### Kutipan Teks:
________

Upaya patroli gabungan untuk menertibkan aktivitas ilegal di kawasan hutan adat Kabupaten Bireuen, Aceh, diadang sekelompok orang tak dikenal pada Minggu (29/6/2025). Insiden ini terjadi saat tim yang terdiri dari TNI, Polri, masyarakat adat, dan tiga imuem mukim hendak menuju hutan adat Lebok Panah di wilayah Desa Jaba, Kecamatan Peudada.
Kelompok pengadang mengaku sebagai perwakilan masyarakat adat (seuneubok) Mukim Pinto Batee dan petani Gampong Jaba, wilayah yang hingga kini belum mengantongi izin pengelolaan hutan adat. Namun warga dan pemangku adat membantah klaim tersebut.

________

### Data yang Diberikan:
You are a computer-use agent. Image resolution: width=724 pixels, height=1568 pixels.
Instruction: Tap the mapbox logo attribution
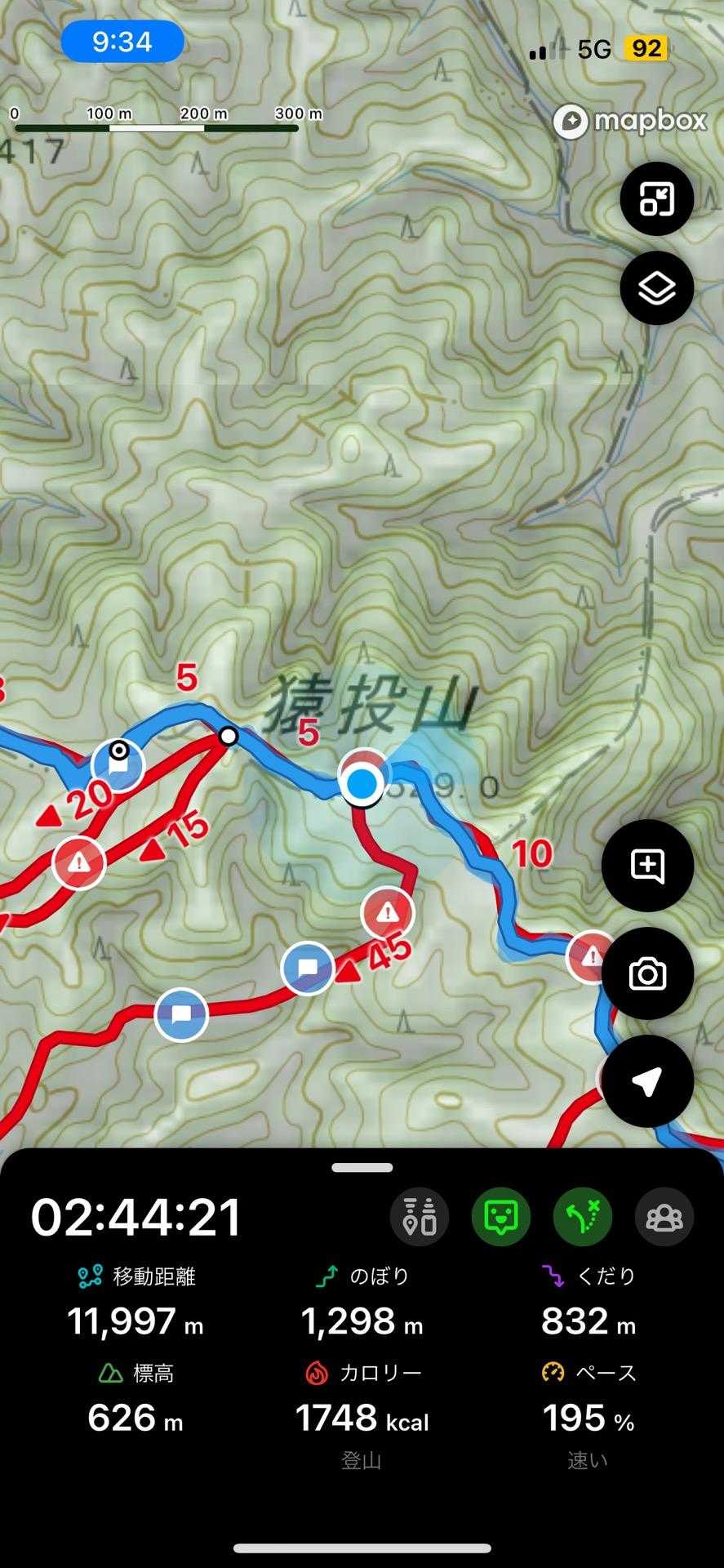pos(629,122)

________

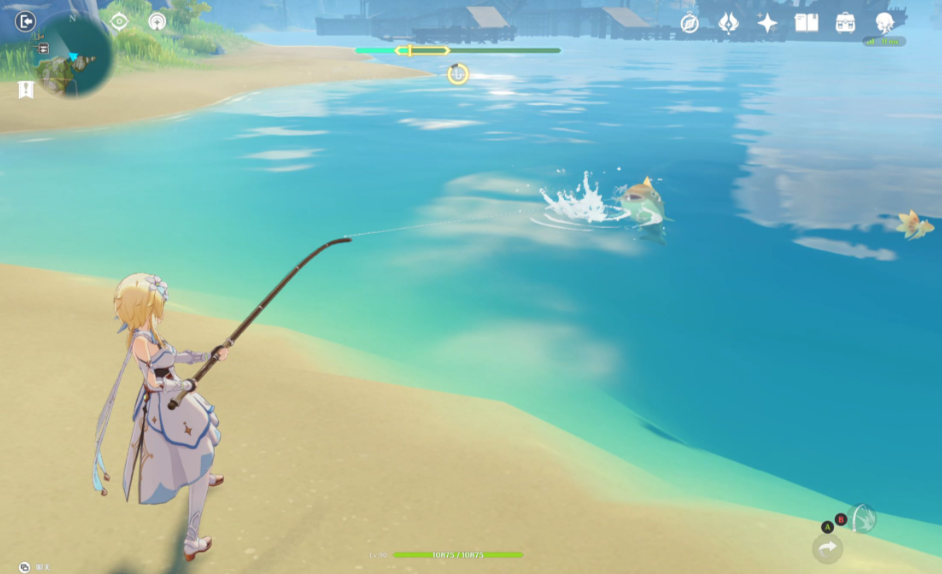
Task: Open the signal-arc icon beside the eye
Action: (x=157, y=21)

________

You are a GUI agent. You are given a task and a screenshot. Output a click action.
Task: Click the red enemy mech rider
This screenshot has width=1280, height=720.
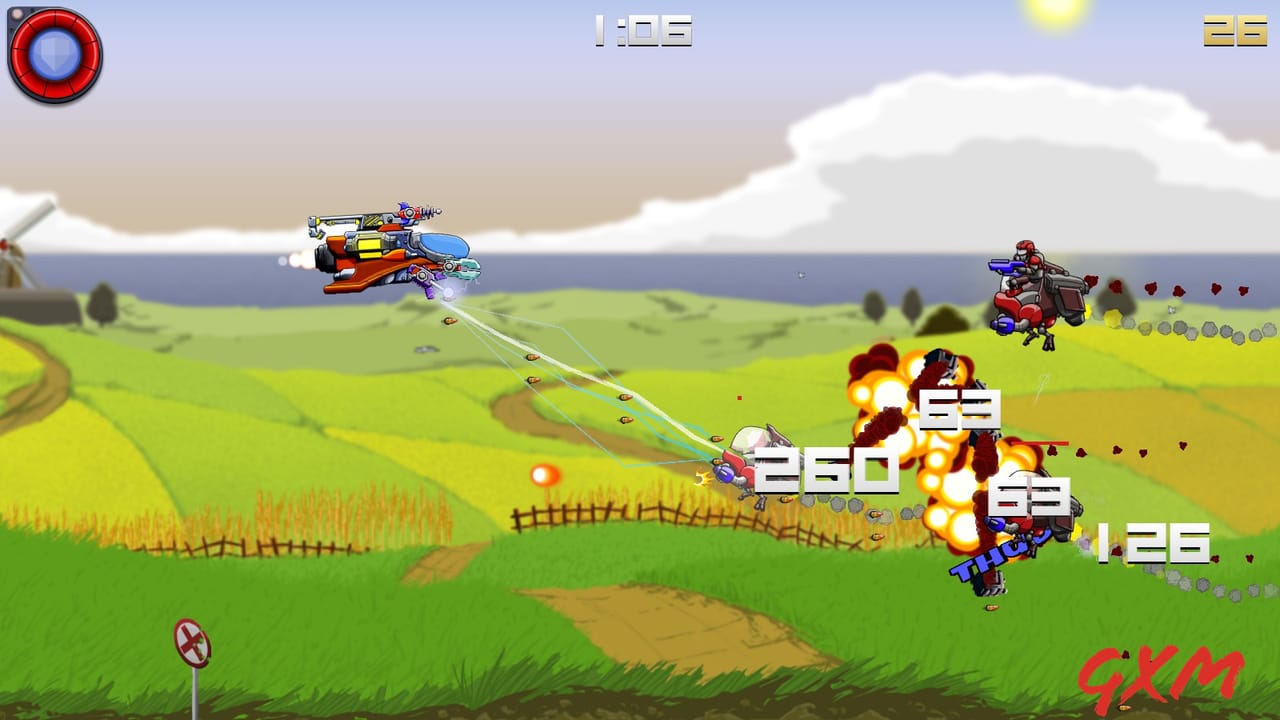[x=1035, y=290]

________

### Tantangan A:
Jawablah pertanyaan berikut berdasarkan kutipan tentang patroli hutan adat di Bireuen.
(i) Pada hari dan tanggal berapa patroli gabungan itu diadang?
(ii) Di desa dan kecamatan mana letak hutan adat Lebok Panah?
(iii) Kelompok pengadang mengaku mewakili siapa?
### Tantangan B:
Tuliskan kembali tanpa perubahan bagian kutipan tentang patroli hutan adat di Bireuen yang dibuka dengan kata-kata "Upaya patroli gabungan" dan ditutup dengan kata-kata "Jaba, Kecamatan Peudada.".

### Jawaban Latihan A:
(i) Minggu, 29/6/2025.
(ii) Desa Jaba, Kecamatan Peudada.
(iii) Masyarakat adat (seuneubok) Mukim Pinto Batee dan petani Gampong Jaba.

### Jawaban Latihan B:
Upaya patroli gabungan untuk menertibkan aktivitas ilegal di kawasan hutan adat Kabupaten Bireuen, Aceh, diadang sekelompok orang tak dikenal pada Minggu (29/6/2025). Insiden ini terjadi saat tim yang terdiri dari TNI, Polri, masyarakat adat, dan tiga imuem mukim hendak menuju hutan adat Lebok Panah di wilayah Desa Jaba, Kecamatan Peudada.